▶ **Exercise objective**
Where a picture appears, leave it out, and print the rest of the records as they are.

Collected data entries:
%%

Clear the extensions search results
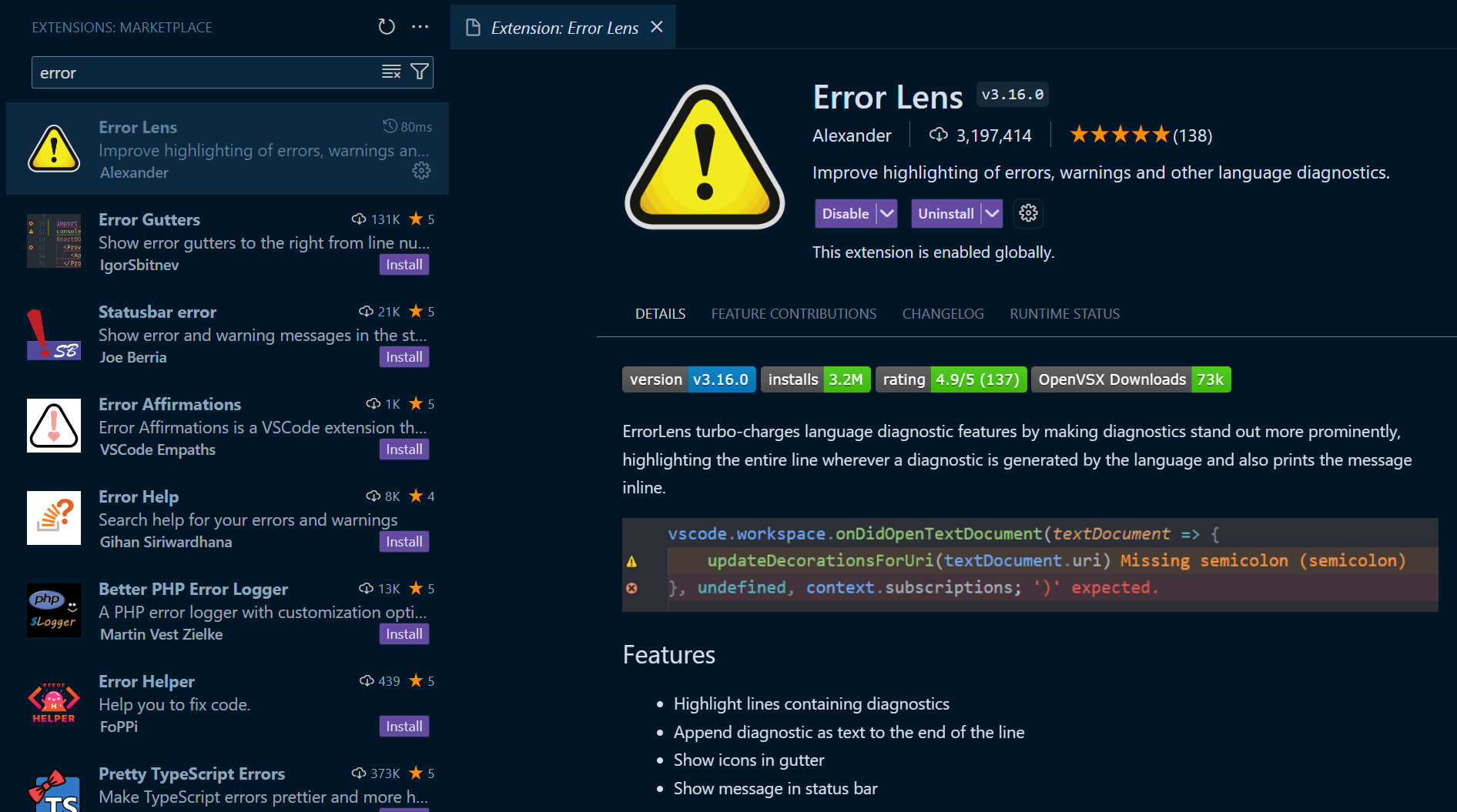pyautogui.click(x=391, y=72)
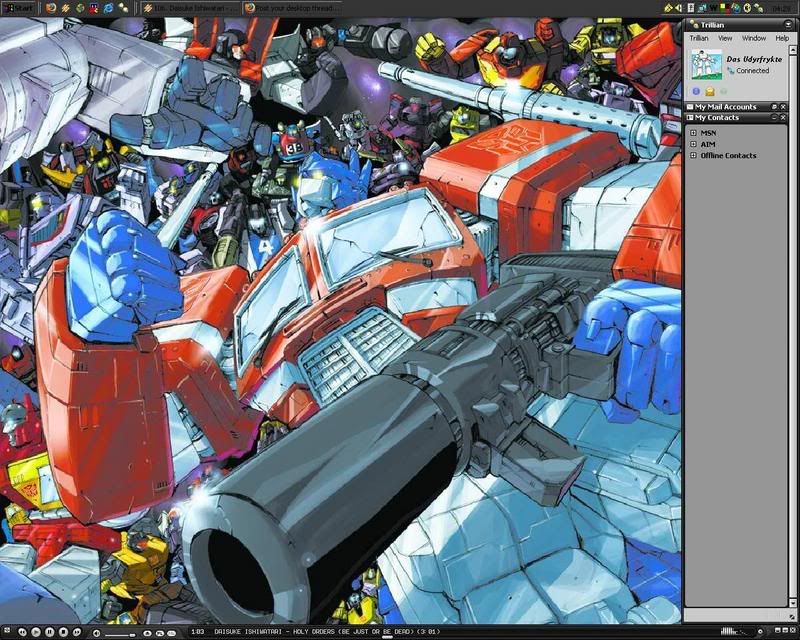Launch Internet Explorer from the quick launch bar
800x640 pixels.
(x=107, y=7)
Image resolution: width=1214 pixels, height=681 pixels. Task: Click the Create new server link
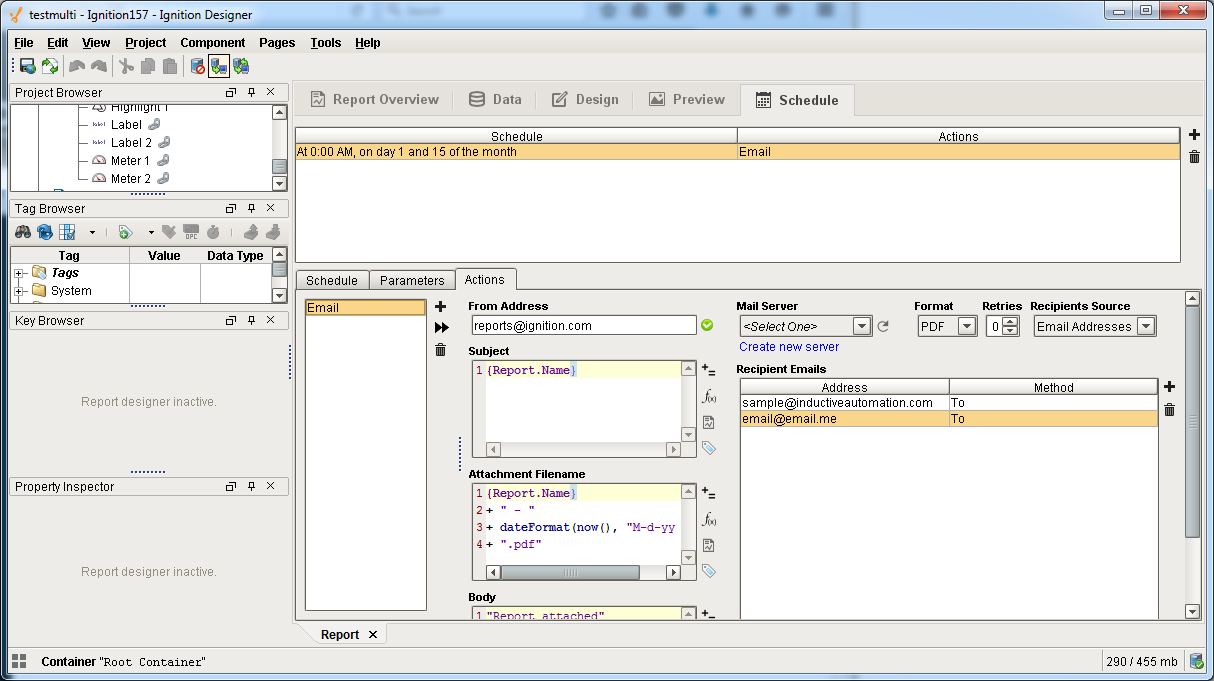coord(789,347)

%%

▶ **Response**
Clear the extensions search results
pyautogui.click(x=391, y=72)
Launch Internet Explorer from the quick launch bar
800x640 pixels.
(x=107, y=7)
Image resolution: width=1214 pixels, height=681 pixels. Task: Click the Create new server link
coord(789,347)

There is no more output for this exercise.